***** Passage *****

What better response could a transgender elementary school teacher just coming into be-ing hope for from the 24 people whose opinions and acceptance matter more to them than anyone else? They were genuinely excited. They were unabashedly proud of me. They talked openly of their happiness for me and their belief in me. They made me so much less afraid.

Together, we could talk openly about what it takes to grow into the kind of adult you want to be as opposed to the one you sometimes feel like everyone else is telling you that you should be… None of us pretended that we knew how to do this because none of us did – least of all me.

When I talked to my class in February about being trans and, particularly, about the physical transition part of that so that they would know some of what to expect over the remainder of our year together, they applauded… Sure, they had a ton of questions, and some worries – mostly about whether or not the inside of me would change as significantly as the outside – but the part that I will remember deep in my bones for always is that when I told them I was happier now, they clapped.

***** Data supplied *****

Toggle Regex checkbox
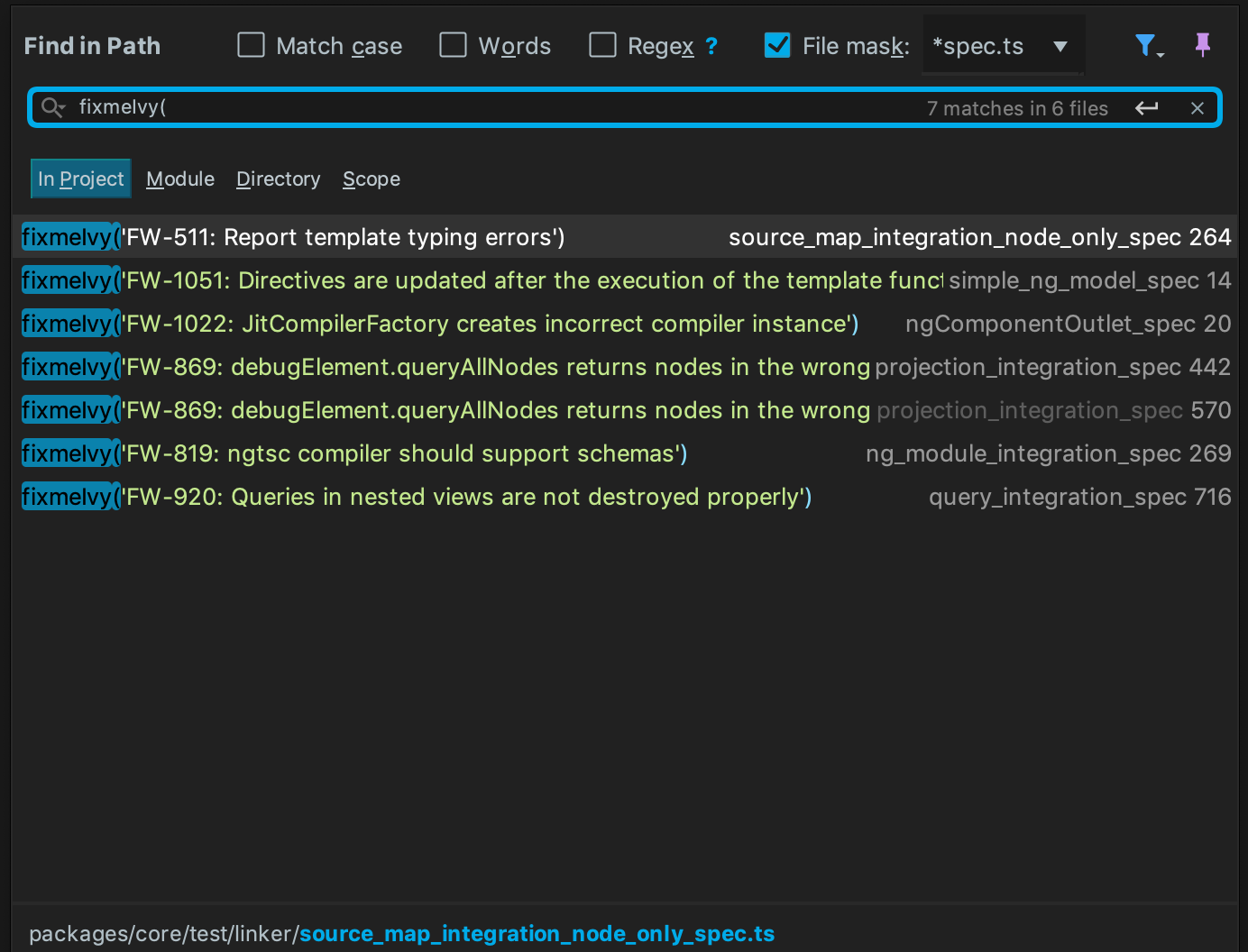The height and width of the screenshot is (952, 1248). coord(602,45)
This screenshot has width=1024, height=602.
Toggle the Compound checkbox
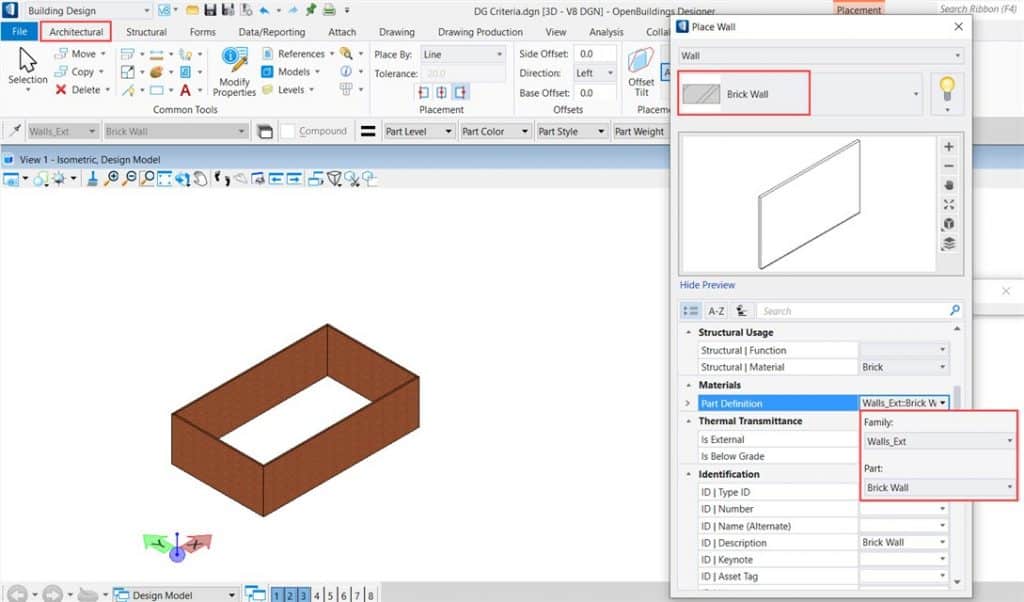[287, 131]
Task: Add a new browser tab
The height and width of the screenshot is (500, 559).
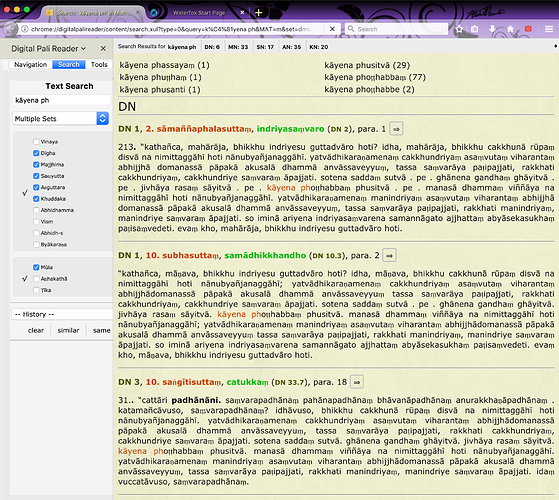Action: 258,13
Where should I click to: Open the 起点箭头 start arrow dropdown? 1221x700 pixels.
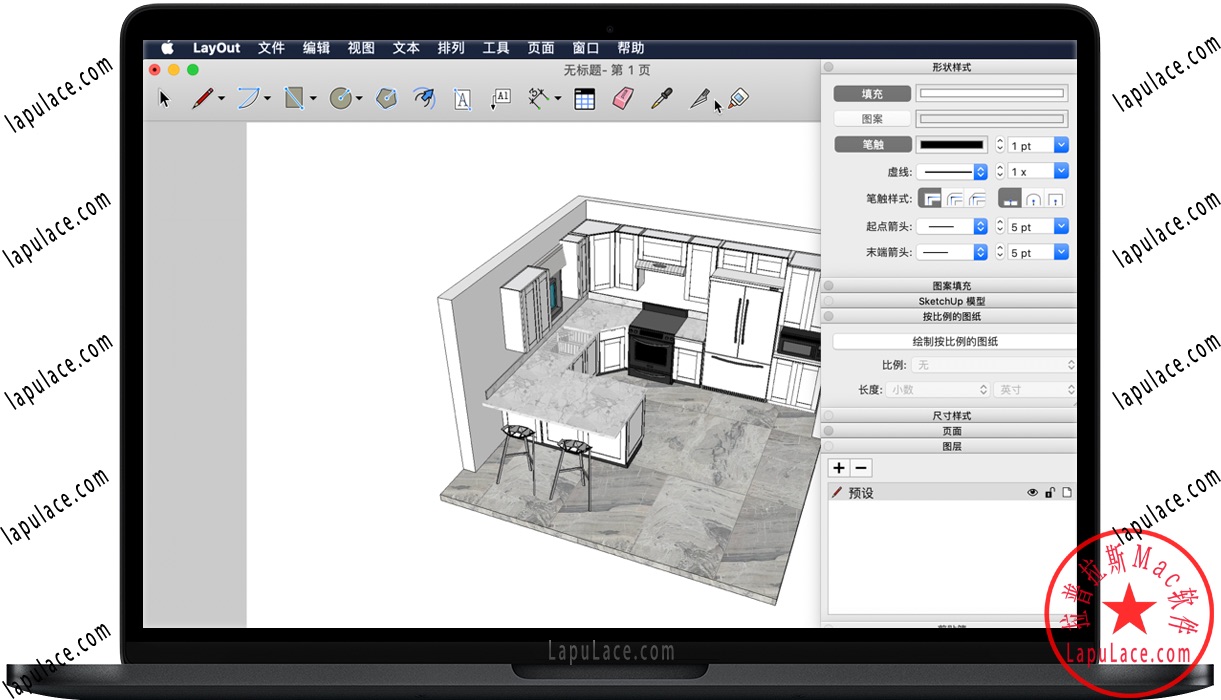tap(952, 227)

*****

◆ Stated goal
In the passage about the teacher coming out to the class, reproduce the text from "What better response" to "much less afraid.", swapping "afraid" for "anxious".

◆ Correct output
What better response could a transgender elementary school teacher just coming into be-ing hope for from the 24 people whose opinions and acceptance matter more to them than anyone else? They were genuinely excited. They were unabashedly proud of me. They talked openly of their happiness for me and their belief in me. They made me so much less anxious.